A mon tour de le regarder. Je sors mon GSM, active la fonction d’enregistrement, puis lui demande :
– Dites moi, vous pouvez répéter ce que vous venez de dire ? C’est euh… (je pense subitement à son grand copain Le Meur) pour un podcast !
– Mon vieux, je vais pas refaire une conversation qui a déjà eu lieu, fallait écouter.
Et il s’en va, fier, hargneux, napoléonien, sûr de sa victoire imminente.
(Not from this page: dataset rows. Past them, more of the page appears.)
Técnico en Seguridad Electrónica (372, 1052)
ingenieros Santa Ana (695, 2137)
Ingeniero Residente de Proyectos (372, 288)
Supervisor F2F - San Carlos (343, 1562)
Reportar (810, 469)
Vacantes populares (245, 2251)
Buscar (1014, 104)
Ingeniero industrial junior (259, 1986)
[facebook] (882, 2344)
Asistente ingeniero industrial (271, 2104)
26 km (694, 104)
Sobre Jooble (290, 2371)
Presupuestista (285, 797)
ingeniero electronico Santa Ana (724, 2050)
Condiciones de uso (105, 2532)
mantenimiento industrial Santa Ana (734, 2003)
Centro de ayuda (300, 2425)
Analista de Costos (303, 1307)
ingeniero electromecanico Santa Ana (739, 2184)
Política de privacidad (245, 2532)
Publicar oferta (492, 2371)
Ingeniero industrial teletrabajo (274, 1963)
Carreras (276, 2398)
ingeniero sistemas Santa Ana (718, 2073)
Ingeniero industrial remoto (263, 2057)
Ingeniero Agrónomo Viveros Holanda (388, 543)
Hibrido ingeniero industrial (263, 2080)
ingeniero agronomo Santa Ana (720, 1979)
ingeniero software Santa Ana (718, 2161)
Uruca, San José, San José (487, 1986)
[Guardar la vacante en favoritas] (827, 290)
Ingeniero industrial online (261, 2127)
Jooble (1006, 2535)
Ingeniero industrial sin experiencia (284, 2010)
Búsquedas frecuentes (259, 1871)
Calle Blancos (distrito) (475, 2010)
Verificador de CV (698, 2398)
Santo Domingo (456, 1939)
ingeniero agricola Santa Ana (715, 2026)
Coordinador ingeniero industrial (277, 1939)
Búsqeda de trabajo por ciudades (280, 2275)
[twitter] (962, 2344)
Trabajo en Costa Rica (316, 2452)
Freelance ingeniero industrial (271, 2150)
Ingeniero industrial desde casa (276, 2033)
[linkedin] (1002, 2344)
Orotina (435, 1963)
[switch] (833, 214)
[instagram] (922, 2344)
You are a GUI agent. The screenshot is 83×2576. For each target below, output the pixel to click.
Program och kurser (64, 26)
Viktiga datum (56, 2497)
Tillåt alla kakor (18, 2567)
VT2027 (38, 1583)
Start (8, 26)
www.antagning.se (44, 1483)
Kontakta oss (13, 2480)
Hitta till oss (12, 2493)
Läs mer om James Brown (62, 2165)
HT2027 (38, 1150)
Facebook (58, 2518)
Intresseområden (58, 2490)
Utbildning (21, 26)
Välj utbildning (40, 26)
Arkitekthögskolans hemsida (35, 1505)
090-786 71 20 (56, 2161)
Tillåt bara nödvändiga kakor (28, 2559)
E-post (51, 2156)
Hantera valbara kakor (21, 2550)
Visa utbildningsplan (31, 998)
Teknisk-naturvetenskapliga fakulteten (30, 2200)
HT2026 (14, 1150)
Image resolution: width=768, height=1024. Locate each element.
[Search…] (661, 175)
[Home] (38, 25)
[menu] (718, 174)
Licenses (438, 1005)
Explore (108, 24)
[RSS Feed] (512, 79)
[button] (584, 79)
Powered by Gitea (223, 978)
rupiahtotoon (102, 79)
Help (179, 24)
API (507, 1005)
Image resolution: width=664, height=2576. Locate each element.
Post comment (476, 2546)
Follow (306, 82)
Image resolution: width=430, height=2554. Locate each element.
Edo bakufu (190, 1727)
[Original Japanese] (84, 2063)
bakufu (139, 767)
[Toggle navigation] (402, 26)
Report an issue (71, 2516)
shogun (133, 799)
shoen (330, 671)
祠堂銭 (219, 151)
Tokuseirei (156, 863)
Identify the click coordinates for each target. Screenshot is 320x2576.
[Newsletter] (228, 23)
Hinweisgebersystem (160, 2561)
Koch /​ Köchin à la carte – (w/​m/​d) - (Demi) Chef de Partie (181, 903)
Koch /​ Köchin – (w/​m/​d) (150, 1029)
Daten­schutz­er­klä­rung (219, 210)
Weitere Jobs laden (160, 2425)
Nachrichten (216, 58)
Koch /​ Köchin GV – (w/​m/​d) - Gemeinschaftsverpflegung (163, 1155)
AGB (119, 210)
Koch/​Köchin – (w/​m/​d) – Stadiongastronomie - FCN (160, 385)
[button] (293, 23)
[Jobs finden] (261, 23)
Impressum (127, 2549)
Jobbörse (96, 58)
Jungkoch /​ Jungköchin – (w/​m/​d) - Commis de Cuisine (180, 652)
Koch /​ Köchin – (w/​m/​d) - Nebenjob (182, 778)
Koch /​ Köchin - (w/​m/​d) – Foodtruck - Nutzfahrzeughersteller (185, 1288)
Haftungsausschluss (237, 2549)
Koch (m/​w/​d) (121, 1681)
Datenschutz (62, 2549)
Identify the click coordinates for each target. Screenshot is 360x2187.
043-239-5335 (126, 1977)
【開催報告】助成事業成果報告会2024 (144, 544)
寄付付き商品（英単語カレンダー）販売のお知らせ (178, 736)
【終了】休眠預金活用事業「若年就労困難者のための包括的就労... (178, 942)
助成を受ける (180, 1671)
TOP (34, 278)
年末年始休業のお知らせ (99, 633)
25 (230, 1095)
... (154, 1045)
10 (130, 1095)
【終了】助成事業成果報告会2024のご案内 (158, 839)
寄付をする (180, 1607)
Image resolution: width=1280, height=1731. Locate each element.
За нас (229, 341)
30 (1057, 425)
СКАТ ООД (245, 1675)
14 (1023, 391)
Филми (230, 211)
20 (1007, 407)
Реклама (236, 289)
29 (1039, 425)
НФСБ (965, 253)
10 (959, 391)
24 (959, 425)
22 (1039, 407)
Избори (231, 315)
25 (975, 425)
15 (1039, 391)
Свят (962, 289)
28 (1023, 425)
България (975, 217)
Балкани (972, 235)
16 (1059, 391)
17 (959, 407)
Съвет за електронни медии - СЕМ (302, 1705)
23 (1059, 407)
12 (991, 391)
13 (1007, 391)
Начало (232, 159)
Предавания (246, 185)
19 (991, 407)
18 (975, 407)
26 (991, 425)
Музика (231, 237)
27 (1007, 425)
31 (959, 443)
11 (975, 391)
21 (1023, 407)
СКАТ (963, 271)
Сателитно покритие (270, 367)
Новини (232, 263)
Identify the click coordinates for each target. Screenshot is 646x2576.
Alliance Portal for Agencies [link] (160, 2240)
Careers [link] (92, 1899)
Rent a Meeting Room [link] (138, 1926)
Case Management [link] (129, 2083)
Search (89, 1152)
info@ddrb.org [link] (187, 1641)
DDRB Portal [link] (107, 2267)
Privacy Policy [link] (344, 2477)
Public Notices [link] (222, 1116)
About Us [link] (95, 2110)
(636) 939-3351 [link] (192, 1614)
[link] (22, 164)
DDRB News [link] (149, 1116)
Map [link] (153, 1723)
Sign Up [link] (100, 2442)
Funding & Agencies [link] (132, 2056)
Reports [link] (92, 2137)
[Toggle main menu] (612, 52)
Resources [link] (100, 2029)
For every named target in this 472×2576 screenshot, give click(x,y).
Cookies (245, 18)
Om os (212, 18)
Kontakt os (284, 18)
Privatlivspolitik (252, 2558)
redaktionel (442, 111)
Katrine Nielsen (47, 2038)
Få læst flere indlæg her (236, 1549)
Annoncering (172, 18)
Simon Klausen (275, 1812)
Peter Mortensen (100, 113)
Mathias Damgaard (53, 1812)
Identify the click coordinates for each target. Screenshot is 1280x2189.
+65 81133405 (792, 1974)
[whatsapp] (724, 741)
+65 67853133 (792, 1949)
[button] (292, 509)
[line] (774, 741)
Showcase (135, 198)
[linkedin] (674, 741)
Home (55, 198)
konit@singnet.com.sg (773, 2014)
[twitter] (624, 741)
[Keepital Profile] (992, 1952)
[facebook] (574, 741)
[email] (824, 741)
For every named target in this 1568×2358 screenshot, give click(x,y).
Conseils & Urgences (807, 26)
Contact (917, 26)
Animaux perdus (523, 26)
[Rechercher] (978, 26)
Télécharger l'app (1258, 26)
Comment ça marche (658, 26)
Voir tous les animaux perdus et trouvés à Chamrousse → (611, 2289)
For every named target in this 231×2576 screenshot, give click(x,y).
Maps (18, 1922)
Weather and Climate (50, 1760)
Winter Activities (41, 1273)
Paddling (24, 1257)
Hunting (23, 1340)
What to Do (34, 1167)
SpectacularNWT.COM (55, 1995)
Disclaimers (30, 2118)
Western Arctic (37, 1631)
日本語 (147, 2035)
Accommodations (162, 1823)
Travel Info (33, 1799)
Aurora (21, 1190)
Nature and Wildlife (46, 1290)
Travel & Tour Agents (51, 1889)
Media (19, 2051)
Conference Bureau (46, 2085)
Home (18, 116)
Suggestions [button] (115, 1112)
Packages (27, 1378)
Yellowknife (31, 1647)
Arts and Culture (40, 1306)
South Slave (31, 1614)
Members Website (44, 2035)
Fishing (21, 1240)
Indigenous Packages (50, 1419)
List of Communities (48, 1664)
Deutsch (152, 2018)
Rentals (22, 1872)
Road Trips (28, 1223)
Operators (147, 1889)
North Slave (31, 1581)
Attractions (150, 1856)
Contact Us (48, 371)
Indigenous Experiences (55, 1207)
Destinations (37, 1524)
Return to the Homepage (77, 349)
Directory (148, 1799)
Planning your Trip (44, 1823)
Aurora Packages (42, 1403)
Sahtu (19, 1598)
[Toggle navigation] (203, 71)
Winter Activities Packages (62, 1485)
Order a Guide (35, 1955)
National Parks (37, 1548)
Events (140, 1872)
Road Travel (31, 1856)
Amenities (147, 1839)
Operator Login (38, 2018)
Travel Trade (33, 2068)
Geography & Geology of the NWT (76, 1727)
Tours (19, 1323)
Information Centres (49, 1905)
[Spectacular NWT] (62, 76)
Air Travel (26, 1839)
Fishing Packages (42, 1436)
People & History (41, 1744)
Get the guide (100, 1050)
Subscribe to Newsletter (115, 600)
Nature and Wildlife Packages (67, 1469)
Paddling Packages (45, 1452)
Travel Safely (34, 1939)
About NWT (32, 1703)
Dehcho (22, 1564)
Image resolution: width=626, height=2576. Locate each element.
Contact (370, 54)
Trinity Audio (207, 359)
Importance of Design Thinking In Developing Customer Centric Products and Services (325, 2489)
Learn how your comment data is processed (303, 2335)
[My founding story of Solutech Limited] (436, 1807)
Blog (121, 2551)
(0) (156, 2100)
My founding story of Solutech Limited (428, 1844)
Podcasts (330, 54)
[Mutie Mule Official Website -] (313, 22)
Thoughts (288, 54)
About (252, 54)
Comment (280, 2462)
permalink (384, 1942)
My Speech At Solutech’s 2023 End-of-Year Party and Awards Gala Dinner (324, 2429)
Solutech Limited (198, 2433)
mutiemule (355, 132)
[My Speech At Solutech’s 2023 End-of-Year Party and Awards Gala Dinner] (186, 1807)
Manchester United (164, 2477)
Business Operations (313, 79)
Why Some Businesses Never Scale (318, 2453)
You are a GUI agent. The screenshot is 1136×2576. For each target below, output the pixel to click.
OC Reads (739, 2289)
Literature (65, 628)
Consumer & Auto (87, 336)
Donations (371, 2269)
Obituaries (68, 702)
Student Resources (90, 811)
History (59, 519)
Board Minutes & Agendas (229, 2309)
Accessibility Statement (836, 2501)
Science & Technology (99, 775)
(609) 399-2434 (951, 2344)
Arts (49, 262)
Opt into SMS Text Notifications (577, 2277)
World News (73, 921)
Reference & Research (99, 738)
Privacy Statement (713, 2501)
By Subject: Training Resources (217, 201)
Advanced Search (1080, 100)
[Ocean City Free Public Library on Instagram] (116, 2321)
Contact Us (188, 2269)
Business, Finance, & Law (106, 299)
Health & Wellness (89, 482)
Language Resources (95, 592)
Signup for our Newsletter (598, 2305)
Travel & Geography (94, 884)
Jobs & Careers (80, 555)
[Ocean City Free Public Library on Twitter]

Un anniversaire, Sego & Sarko apportent le gâteau

C’est l’anniversaire de mon père. On est en famille élargie, comprenant oncles tantes cousins etc. En milieu de matinée, une balade s’improvise. Tout le monde a oublié de lui souhaiter son anniversaire. Jusqu’à ce que quelqu’un s’en rappelle. Et la gêne s’installe en chacun de nous, qui venons lui faire une bise, honteusement. Il est vexé bien entendu. Après un moment de silence boudeur, il fini par nous annoncer qu’il a invité quelques personnes. Et quelques instants plus tard, qui arrive ? Nicolas et Ségolène. Ségolène est toute souriante, pincée de voir son concurrent également invité mais jouant le jeu, n’y prêtant que peu d’attention. Sarko râle dans son coin, peste, persifle, mais souhaite tout de même un joyeux anniversaire au paternel.

Nous restons bouche bée, bien évidemment. Les gardes du corps, eux, restent dehors. Et le gâteau arrive, soufflage de bougies, poignées de mains et accolades, le tout dans une drôle d’ambiance à la fois festive, gênée et dérangée par la présence presque intime de deux filous de la politique.